**What you need to do:**
**a.** In the time-series pre-processing question, retype the part starting with "# Time series" and going on through "('lagger', Lag())".
**b.** Answer these from the time-series pre-processing question:
(i) What fill value is given to the SimpleImputer?
(ii) Which class is used to split the data into training and test sets?
(iii) Under "Performance," what could be reduced by restricting the test set pipeline?

# How to split data for pre-processing?

Assume that we have a time-series dataset for which we want to perform data pre-processing, which includes the extraction of window & lag features. Later are using previous time-series data points for the computation of features.

In [None]:
# Sklearn imports
from sklearn.preprocessing import StandardScaler
from sklearn.impute import SimpleImputer
from sklearn.pipeline import Pipeline
from sklearn.model_selection import TimeSeriesSplit

# Feature Engine imports 
from feature_engine.imputation import DropMissingData

# Sktime imports
from sktime.transformations.series.lag import Lag

# Time series data
y = ... 

# Set up the pipeline
feature_pipeline = Pipeline([
    # 1. Standard scaler learns parameters from the data
    ('scaler', StandardScaler()),
    # 2. Simpleme imputer (with constant value) does not learn parameters from the data
    ('imputer', SimpleImputer(strategy="constant", fill_value=666)),
    # 3. Lag feature generator looks at historical values to generate features 
    ('lagger', Lag())
    # 4. NaN-remover (could be also handled somewhere else)
    ("nan-remover", DropMissingData())
])

# Split the data into training and test
train, test = next(TimeSeriesSplit().split(y))

# -- Now it comes -- 
# Train the pipeline using the training data
feature_pipeline.fit(y[train])

# Apply the transformation to the training data to later train the machine learning model
fy_train = feature_pipeline.transform(y[train])

# Apply the transformation to generate the test data
# - I apply the transformation to all data points (train + test).
# - That allows me to generate, e.g., lag-features (using historical values), for ALL test points.
# - There are no missing values in the test set features (most likely)
fy_test = feature_pipeline.transform(y)[test]  # <-- !!!

Outlined above, I eleborated on my idea of how we can use the transformer pipeline to generate the training and test features. 

#### Performance

We might want to somehow restrict the test set pipeline such, that only the needed part of the training set is processed. In this way we can reduce the computation time.

**Dataset records:**
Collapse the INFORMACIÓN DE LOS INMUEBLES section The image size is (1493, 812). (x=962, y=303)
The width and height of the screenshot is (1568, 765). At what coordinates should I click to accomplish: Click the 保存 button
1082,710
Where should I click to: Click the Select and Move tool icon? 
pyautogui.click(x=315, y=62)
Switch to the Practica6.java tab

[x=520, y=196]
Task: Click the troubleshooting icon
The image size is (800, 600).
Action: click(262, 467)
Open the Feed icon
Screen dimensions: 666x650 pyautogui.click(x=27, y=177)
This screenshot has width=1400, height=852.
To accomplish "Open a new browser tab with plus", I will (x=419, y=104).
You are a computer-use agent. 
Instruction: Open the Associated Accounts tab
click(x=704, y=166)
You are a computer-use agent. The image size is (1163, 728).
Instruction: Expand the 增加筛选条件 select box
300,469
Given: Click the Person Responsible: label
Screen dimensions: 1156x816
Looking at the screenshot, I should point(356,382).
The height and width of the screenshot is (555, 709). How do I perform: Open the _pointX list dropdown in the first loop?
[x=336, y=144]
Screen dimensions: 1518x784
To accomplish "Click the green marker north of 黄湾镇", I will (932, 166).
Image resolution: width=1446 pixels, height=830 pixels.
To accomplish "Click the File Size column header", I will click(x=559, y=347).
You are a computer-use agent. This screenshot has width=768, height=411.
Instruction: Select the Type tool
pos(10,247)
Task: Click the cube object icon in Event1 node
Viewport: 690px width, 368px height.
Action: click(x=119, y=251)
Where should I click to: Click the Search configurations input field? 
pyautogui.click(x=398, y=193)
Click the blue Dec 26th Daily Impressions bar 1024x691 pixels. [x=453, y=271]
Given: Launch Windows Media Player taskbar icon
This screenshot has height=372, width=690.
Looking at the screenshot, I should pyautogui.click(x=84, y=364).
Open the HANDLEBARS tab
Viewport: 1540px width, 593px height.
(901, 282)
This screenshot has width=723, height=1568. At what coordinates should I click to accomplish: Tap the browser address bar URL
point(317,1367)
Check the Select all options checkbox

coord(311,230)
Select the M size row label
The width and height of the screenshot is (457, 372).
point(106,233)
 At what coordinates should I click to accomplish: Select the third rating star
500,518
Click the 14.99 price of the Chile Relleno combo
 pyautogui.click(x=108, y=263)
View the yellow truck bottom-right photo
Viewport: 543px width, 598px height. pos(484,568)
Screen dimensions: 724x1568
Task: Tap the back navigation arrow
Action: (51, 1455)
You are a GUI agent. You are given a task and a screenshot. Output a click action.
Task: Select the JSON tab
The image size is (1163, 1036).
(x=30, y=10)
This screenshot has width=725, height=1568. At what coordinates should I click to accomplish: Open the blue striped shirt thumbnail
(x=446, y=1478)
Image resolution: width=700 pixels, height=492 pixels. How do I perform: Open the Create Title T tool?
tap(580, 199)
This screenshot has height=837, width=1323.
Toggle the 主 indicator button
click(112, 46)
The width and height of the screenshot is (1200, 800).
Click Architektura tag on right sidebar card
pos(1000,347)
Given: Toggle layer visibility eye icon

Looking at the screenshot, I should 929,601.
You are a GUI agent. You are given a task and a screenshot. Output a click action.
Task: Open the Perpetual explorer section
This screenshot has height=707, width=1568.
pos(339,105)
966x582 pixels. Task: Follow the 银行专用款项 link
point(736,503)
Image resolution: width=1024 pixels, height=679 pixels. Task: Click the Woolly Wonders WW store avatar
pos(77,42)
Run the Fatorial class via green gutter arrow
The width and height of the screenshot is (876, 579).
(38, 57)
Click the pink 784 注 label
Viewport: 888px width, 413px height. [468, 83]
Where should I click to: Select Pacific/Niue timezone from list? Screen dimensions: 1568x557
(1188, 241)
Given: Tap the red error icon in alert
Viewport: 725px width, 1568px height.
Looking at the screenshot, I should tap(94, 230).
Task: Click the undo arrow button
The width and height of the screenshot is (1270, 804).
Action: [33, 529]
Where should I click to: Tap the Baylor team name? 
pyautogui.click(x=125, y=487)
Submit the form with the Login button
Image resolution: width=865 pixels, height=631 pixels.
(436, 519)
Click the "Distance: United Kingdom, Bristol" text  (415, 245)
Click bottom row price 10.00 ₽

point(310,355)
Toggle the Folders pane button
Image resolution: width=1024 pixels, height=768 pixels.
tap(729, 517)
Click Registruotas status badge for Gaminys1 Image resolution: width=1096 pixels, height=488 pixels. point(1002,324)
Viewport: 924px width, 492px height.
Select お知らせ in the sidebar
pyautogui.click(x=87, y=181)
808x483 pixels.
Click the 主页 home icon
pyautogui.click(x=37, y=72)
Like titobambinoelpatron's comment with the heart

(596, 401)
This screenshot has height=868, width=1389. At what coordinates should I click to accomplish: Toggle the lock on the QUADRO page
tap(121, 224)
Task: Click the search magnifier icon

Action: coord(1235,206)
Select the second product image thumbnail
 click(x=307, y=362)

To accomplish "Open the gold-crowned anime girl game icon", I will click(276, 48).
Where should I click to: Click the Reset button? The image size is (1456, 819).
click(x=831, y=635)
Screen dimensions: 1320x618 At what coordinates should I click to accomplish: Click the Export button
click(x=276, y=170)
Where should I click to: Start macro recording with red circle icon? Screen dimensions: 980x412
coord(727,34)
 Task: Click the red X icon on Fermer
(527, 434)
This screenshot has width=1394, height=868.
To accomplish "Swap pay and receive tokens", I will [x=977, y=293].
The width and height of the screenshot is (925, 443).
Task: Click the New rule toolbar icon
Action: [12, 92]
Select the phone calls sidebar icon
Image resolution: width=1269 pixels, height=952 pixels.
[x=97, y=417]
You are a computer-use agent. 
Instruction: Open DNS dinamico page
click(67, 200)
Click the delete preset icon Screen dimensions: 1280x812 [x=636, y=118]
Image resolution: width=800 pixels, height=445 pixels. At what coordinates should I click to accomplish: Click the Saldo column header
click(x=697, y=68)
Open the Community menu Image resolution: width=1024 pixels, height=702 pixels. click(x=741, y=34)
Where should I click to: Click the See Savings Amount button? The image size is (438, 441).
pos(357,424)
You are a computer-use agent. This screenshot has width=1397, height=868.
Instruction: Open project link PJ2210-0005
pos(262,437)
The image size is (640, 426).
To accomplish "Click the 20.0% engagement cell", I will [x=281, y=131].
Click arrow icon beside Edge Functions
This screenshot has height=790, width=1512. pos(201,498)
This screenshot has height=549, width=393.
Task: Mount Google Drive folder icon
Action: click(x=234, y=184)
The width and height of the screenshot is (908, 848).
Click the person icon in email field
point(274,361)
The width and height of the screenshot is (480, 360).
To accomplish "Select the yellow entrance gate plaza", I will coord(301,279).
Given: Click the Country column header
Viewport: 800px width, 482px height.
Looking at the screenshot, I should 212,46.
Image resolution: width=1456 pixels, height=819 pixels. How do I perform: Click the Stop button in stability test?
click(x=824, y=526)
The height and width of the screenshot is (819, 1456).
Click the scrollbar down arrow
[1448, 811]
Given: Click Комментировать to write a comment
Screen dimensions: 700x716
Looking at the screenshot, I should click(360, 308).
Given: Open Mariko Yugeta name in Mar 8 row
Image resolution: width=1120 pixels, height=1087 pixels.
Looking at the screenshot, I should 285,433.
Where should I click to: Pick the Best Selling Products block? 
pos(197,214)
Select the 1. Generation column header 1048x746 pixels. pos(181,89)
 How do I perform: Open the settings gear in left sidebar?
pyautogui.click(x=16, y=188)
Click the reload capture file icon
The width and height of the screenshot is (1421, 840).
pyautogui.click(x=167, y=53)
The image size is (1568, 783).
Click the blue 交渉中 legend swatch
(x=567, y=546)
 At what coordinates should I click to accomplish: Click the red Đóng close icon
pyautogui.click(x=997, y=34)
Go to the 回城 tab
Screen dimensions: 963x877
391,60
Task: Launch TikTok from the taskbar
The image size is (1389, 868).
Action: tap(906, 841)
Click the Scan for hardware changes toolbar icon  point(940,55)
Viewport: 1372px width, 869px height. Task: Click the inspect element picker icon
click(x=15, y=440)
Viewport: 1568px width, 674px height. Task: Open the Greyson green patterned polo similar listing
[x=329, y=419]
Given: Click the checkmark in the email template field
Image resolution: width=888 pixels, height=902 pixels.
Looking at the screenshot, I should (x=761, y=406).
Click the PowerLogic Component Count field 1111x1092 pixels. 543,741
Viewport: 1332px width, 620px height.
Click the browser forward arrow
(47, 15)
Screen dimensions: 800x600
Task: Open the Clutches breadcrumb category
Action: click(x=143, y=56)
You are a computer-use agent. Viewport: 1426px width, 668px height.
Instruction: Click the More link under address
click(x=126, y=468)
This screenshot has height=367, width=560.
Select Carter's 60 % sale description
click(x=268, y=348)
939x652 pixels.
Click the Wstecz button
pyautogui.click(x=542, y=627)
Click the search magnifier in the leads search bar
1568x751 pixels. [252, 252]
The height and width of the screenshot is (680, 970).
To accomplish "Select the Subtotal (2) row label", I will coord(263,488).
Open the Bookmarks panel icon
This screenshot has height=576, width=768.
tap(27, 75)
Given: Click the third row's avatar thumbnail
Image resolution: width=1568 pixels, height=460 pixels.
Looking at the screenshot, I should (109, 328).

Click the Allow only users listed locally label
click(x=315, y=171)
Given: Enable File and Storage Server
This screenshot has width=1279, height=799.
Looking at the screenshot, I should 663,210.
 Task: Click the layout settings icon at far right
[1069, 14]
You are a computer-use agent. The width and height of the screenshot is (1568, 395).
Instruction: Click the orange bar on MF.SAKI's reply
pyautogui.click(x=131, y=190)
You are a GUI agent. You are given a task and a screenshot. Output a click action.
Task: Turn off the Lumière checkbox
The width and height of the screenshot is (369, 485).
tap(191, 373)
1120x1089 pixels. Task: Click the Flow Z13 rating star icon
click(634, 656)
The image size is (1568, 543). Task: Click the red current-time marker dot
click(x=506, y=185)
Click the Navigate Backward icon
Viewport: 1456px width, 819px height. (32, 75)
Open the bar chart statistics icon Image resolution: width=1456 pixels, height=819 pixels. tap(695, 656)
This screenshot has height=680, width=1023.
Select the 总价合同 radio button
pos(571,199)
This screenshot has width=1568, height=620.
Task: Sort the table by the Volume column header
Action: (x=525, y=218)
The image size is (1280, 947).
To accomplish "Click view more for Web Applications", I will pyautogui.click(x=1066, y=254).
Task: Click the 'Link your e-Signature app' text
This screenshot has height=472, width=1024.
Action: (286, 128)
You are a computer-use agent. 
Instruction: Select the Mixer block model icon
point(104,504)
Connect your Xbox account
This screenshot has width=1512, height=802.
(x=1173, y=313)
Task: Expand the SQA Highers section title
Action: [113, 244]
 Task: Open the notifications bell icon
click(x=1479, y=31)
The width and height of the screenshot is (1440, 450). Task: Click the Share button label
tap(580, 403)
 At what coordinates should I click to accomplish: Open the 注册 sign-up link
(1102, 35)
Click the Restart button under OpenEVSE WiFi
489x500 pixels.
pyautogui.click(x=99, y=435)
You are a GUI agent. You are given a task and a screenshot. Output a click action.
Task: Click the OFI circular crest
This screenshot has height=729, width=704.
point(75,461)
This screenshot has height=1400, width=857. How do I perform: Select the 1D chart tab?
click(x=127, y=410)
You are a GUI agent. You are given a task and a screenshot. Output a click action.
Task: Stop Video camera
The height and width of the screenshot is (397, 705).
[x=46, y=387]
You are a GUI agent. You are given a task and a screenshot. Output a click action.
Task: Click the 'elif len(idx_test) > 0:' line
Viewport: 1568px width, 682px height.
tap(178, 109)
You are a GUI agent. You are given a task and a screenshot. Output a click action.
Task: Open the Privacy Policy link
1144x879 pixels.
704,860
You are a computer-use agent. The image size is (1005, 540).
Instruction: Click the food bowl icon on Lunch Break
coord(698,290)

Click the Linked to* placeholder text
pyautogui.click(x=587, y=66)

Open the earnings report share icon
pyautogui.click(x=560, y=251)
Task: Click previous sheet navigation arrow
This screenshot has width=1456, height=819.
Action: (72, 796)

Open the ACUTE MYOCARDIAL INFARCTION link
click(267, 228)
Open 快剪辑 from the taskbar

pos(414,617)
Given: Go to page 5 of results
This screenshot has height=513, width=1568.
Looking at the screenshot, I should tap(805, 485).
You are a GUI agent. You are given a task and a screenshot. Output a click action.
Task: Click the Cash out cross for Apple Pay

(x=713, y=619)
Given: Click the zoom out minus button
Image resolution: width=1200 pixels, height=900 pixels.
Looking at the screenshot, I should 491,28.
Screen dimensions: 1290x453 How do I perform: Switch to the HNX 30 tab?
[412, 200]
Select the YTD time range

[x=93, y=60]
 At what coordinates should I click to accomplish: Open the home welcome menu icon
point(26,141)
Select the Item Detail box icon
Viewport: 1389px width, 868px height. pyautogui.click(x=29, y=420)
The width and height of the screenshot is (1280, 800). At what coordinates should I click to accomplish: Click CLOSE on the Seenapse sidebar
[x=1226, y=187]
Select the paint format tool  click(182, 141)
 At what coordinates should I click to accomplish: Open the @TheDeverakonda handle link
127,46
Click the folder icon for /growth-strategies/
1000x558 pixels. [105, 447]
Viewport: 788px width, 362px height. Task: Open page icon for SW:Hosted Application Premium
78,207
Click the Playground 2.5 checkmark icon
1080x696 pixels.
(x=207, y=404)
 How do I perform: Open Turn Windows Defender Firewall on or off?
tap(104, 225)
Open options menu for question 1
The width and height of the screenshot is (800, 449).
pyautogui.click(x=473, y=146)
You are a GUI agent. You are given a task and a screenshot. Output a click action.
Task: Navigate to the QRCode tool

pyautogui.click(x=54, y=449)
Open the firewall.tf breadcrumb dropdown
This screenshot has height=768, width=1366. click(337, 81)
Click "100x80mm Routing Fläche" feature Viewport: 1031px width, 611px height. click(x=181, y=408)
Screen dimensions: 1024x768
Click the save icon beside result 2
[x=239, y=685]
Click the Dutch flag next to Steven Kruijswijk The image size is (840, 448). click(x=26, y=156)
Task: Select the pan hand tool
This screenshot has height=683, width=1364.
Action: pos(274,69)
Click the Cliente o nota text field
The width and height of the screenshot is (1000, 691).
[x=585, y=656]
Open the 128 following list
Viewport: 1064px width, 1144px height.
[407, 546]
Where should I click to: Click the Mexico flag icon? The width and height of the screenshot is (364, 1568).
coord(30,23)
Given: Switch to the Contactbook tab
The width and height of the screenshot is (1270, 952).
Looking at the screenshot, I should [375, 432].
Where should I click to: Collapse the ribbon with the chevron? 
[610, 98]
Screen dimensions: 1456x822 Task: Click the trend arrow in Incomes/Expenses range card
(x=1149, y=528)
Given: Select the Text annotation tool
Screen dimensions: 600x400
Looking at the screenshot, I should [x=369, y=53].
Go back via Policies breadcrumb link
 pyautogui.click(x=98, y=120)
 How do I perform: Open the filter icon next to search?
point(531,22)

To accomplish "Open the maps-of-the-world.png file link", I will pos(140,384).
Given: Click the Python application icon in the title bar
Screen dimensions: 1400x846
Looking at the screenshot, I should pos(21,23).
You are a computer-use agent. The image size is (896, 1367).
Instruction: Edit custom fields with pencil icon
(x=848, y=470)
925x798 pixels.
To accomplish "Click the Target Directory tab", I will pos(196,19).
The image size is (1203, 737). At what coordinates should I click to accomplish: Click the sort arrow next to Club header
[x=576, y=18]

**Task responses:**
**a.**
# Time series data
y = ... 

# Set up the pipeline
feature_pipeline = Pipeline([
    # 1. Standard scaler learns parameters from the data
    ('scaler', StandardScaler()),
    # 2. Simpleme imputer (with constant value) does not learn parameters from the data
    ('imputer', SimpleImputer(strategy="constant", fill_value=666)),
    # 3. Lag feature generator looks at historical values to generate features 
    ('lagger', Lag())

**b.**
(i) 666
(ii) TimeSeriesSplit
(iii) The computation time